======== Source passage

There has been a “falling out.”
So say two Pennsylvania conservatives about the conservative backlash in the state to Pennsylvania U.S. Senator Pat Toomey’s sponsorship of a gun control background check bill.
More than one activist noted that Toomey’s problems with the movement that once believed he was one of their own have been building for some time, with several incidents cited — of which his stance on the gun issue is but one. Leading to accusations of what one conservative angrily described as questions about Toomey’s “motivations.”
The growing furor is raising a question on the lips of a number of angry conservatives just as the annual gathering of the Pennsylvania Leadership Conference — Pennsylvania’s version of CPAC — is about to enter the spotlight beginning Friday as the state’s conservatives come together for their annual meeting in suburban Harrisburg. With Toomey himself — and a who’s who of nationally prominent conservative leaders — scheduled to address the group.
The biting question?
Is Pat Toomey becoming the Senate’s next Arlen Specter?
To which the bitter response from activists is a stunning: “yes.”
The specific charges revolve not just around Toomey’s out-front stance on gun control background checks, but rather that “everything” Toomey does “is focus grouped.” A reference to the practice of taking political positions based not on conservative principle but polling.
Why that particular allegation?
Says one activist: “All he talks about is his re-election” and adds that Toomey “is scared to death of Kathleen Kane” — the liberal Democrat who was elected last fall as Pennsylvania Attorney General. “It’s really sad,” said this one source, laying the blame for part of Toomey’s problems on his Senate staff. Toomey’s chief of staff Chris Gahan, who previously served former moderate Republican Senator Judd Gregg of New Hampshire, is not only not a Pennsylvanian but is seen by this activist as an Establishment GOP professional Senate staffer as opposed to a conservative.
The irony is that Toomey is the man who made his political bones by being the conservative challenger to the late liberal Republican senator in 2004’s GOP primary, then winning the seat outright and ending Specter’s 30-year career in 2010. Certain of a loss to Toomey in the 2010 GOP primary, Specter switched to the Democrats and lost to liberal Democrat Congressman Joe Sestak, who in turn lost to Toomey.
Now, Toomey, the ex-president of the conservative Club for Growth — which itself challenges liberal Republicans in primaries around the nation — is himself the subject of allegations that he has gone “RINO” — Republican in Name Only. He “looks like a political whore,” snapped one, saying that Toomey has done “irreparable damage to his [conservative] brand.”
Toomey’s problems are several.

================
======== Given material

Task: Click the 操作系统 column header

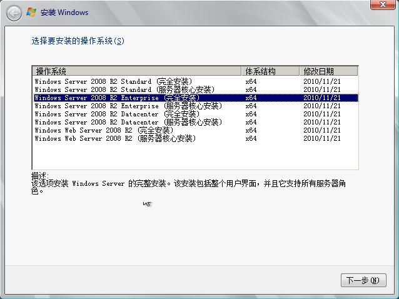Action: pos(137,71)
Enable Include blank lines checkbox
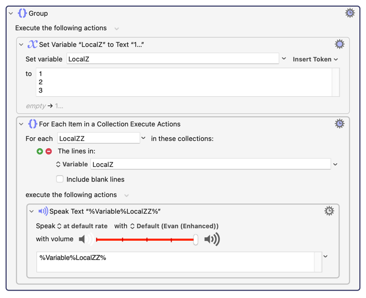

================

* _Exercise directions_
Please quote the Toomey article word for word, starting at "The specific charges" and ending at "that particular allegation?". This material comes from a separate source.

* _Written solution_
The specific charges revolve not just around Toomey’s out-front stance on gun control background checks, but rather that “everything” Toomey does “is focus grouped.” A reference to the practice of taking political positions based not on conservative principle but polling.
Why that particular allegation?